Work to be completed
Return, without any change, the lines starting at the one that contains "Task: Open the Bookmarks sidebar" and ending at the one that contains "This screenshot has width=607, height=672.", both included.

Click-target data
+ + + + + + +

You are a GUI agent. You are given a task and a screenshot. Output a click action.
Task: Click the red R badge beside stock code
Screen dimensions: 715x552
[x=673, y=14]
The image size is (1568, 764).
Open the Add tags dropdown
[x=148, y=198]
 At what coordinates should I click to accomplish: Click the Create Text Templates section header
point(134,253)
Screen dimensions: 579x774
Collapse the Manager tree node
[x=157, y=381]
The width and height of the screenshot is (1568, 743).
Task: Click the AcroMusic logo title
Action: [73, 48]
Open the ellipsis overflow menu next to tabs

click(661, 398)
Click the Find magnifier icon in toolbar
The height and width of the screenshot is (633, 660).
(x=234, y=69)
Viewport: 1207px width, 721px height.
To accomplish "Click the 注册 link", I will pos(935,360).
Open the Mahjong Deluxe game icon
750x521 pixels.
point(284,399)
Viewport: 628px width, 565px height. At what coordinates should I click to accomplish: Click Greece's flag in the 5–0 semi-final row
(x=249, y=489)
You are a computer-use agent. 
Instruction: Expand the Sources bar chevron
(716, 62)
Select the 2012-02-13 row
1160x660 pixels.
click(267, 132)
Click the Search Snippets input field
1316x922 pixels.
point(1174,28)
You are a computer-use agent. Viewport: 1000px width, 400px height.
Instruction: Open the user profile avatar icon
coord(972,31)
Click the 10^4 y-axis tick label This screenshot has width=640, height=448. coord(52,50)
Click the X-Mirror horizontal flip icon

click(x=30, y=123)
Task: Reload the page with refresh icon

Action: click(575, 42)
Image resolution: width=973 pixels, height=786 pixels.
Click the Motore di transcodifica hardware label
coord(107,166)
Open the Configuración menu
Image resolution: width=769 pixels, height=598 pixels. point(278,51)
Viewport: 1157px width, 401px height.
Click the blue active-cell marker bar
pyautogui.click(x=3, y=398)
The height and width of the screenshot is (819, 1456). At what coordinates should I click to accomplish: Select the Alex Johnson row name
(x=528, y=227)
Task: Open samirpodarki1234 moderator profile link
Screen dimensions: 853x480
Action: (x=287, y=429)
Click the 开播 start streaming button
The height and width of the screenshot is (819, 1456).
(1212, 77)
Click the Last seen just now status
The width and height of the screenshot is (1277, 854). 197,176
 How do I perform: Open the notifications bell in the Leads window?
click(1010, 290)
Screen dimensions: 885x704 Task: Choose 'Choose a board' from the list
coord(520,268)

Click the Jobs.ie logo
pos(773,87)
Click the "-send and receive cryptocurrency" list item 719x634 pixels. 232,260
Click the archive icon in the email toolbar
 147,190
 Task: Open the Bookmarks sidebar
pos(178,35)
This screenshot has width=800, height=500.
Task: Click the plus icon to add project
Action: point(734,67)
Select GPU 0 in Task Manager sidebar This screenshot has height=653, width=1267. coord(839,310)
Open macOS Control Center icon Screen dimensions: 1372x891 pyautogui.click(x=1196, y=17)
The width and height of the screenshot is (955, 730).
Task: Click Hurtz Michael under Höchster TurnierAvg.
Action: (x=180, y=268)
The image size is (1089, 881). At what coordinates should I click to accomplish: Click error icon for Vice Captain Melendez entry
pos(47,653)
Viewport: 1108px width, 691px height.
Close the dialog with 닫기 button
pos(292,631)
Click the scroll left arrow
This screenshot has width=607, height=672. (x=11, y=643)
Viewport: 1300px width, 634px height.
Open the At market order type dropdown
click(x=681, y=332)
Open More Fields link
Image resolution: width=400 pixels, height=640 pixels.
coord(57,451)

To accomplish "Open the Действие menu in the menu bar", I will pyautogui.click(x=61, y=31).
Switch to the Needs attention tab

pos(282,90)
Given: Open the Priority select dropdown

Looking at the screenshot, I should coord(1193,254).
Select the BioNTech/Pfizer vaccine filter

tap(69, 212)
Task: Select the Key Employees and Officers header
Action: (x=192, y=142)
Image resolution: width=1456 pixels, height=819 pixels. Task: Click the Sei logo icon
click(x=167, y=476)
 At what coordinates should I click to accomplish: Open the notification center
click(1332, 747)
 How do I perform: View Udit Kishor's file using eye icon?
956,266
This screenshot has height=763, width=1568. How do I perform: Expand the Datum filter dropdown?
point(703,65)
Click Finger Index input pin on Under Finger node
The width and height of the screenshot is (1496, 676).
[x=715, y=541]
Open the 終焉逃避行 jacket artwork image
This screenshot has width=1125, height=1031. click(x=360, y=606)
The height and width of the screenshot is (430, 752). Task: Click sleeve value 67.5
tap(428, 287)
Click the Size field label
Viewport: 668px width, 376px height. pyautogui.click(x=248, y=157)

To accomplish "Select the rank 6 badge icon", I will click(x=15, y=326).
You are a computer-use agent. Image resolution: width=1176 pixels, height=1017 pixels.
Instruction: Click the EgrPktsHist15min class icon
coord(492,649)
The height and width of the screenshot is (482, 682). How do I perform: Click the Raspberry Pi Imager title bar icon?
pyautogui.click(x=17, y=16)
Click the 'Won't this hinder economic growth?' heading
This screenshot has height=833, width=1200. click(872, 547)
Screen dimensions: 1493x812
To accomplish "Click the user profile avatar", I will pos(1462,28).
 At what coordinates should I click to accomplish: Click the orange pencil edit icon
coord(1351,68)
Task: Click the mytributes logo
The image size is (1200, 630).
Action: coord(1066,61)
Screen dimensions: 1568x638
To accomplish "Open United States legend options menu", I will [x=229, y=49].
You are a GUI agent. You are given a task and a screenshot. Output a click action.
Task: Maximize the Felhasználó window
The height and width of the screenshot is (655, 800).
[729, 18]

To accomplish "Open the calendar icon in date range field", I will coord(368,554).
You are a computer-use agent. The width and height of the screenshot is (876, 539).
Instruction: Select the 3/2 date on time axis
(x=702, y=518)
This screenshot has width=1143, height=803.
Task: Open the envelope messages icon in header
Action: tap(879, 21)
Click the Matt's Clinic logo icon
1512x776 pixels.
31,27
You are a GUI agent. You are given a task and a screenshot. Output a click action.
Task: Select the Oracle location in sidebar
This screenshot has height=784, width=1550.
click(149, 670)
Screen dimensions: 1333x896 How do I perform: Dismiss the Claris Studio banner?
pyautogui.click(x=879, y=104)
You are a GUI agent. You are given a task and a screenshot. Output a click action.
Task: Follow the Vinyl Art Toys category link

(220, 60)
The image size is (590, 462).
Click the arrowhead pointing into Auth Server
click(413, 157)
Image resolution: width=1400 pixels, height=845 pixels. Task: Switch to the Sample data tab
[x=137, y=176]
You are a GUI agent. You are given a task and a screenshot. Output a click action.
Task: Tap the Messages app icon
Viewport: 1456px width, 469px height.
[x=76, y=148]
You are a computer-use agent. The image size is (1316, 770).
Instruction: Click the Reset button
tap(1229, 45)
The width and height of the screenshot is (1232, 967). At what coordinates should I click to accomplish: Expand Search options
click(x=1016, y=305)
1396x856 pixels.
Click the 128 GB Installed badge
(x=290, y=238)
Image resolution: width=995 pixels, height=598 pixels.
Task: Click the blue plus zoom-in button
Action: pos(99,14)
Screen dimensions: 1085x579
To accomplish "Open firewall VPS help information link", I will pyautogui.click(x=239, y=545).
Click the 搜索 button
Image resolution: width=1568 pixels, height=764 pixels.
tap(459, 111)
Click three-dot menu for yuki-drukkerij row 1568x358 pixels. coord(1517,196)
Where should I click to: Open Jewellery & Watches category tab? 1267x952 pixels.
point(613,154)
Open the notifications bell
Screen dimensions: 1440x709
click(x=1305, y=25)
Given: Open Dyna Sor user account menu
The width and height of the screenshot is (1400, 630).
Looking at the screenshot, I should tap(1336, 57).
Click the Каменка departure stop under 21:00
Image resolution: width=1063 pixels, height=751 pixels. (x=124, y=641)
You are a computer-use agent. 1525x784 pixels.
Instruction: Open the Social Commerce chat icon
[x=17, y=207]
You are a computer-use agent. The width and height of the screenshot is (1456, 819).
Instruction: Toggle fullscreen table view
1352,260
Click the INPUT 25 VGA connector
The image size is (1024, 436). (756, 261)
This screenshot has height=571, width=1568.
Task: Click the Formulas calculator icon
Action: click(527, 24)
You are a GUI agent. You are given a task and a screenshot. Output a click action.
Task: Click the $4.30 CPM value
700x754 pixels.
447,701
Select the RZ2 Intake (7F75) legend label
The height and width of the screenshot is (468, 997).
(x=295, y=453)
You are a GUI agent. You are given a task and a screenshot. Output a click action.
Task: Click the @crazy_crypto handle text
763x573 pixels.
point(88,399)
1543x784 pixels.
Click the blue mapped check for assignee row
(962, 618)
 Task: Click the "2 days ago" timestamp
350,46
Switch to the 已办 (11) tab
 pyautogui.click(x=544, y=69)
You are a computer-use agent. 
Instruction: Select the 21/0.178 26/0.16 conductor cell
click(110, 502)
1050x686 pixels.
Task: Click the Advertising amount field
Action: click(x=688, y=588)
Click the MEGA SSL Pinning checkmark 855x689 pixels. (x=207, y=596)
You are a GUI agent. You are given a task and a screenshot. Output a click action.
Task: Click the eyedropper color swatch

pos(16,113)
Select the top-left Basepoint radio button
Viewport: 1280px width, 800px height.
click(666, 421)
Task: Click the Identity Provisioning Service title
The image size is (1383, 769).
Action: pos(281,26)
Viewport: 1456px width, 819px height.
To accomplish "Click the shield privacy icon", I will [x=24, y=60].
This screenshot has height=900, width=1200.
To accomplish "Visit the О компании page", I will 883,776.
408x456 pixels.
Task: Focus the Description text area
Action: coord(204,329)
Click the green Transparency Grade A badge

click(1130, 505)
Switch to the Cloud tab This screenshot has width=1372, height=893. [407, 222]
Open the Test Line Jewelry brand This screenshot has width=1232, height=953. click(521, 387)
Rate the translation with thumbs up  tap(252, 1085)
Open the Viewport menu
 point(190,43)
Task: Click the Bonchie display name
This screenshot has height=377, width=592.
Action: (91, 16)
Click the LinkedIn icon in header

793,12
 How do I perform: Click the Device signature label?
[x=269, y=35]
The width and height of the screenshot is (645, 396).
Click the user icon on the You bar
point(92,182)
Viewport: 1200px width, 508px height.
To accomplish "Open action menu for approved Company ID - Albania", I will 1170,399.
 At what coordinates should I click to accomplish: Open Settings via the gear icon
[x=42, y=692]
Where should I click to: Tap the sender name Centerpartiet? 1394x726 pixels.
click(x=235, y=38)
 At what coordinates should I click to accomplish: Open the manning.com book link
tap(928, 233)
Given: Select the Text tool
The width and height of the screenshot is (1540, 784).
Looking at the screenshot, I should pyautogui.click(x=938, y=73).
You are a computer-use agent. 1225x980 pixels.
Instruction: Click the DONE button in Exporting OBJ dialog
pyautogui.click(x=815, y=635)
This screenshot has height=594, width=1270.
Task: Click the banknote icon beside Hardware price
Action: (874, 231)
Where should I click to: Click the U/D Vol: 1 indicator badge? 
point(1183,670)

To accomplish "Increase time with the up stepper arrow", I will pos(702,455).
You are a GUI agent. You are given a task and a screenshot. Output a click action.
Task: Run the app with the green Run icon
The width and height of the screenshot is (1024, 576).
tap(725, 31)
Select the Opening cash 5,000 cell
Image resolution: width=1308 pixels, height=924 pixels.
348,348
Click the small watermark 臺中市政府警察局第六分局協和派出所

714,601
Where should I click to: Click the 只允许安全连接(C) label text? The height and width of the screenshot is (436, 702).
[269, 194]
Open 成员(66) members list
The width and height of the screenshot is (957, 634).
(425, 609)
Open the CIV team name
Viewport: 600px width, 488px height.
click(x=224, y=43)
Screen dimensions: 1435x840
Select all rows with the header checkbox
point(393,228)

+ + + + + + +

Solution for this problem
 Task: Open the Bookmarks sidebar
pos(178,35)
This screenshot has width=800, height=500.
Task: Click the plus icon to add project
Action: point(734,67)
Select GPU 0 in Task Manager sidebar This screenshot has height=653, width=1267. coord(839,310)
Open macOS Control Center icon Screen dimensions: 1372x891 pyautogui.click(x=1196, y=17)
The width and height of the screenshot is (955, 730).
Task: Click Hurtz Michael under Höchster TurnierAvg.
Action: (x=180, y=268)
The image size is (1089, 881). At what coordinates should I click to accomplish: Click error icon for Vice Captain Melendez entry
pos(47,653)
Viewport: 1108px width, 691px height.
Close the dialog with 닫기 button
pos(292,631)
Click the scroll left arrow
This screenshot has width=607, height=672. (x=11, y=643)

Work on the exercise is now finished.